#### Alıştırma Görevleri
1 - Metne göre aşağıdaki soruları yanıtlayın:
(a) Yazar haftaya kimin şansonlarıyla başlamıştı?
(b) Bulunan sitedeki yemekler hangi yöntemle hazırlanıyor?
(c) Buluşma nerede gerçekleşti?
2 - Metindeki "Bir ocak gününü" ifadesinden "ve çıktık yola." ifadesine kadar olan bölümü, bu son ifade de dahil olmak üzere, hiçbir değişiklik yapmadan yazın.

A password will be e-mailed to you.

Yılbaşı Sürprizleri Başladı: Mutfağa Gir ve Çalış…

Gilbert Becaud şansonları ile başlamıştım haftaya, sakin ve huzurlu olacaktım. Herkes gibi, yılbaşı sonrası başlayacağım rejimim için hesaplamalar yapıyordum. Bir site buldum, chef’s pack diye, levrek var-kuru fasulye var… Katkı maddesi yok. Sterilizasyon metodu ile hazırlanan yemekler son derece doğal. Haftalık siparişi verdiğimde fit ve sağlıklı olacağım… Bir de bedava beslenme uzmanı varmış.

Bir ocak gününü hesapladım ya rahat ve huzurlu olarak bizim Sanatatak’a buluşalım dedim. Hangimiz daha deli bilemedim, anında Kadıköy merkez, Babil’de buluşuldu. Her zamanki filozofik ve sosyolojik tartışmalarımız sonucu pazarlık başladı, ben yemek o sergi peşinde… Bir sergi, bir yemek olarak el sıkıştık ve çıktık yola.

#### Veriler
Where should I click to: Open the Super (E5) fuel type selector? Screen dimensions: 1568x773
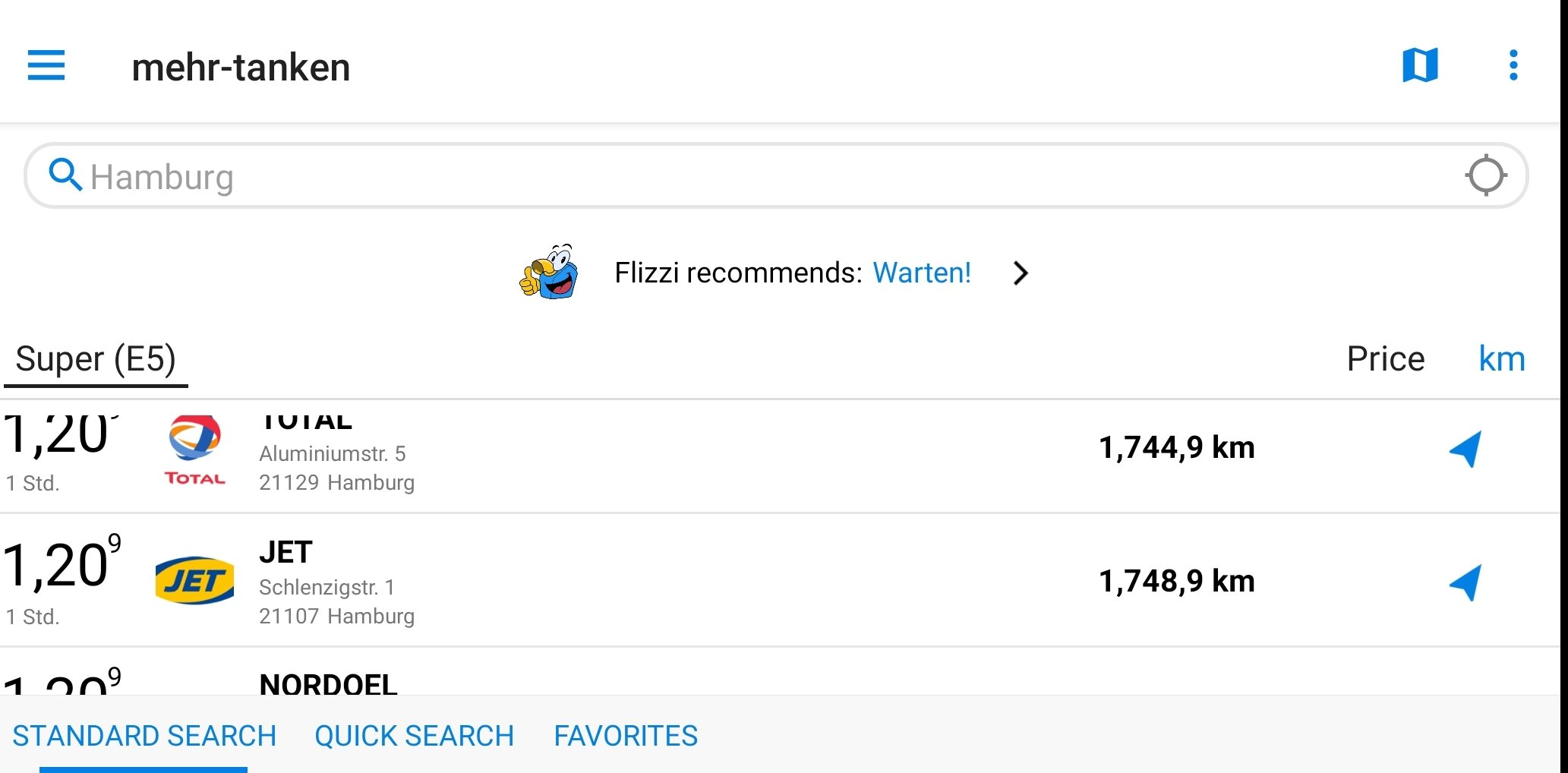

#### Çözüm Listesi
1 -
(a) Gilbert Becaud
(b) Sterilizasyon metodu ile
(c) Kadıköy merkezde, Babil'de

2 -
Bir ocak gününü hesapladım ya rahat ve huzurlu olarak bizim Sanatatak’a buluşalım dedim. Hangimiz daha deli bilemedim, anında Kadıköy merkez, Babil’de buluşuldu. Her zamanki filozofik ve sosyolojik tartışmalarımız sonucu pazarlık başladı, ben yemek o sergi peşinde… Bir sergi, bir yemek olarak el sıkıştık ve çıktık yola.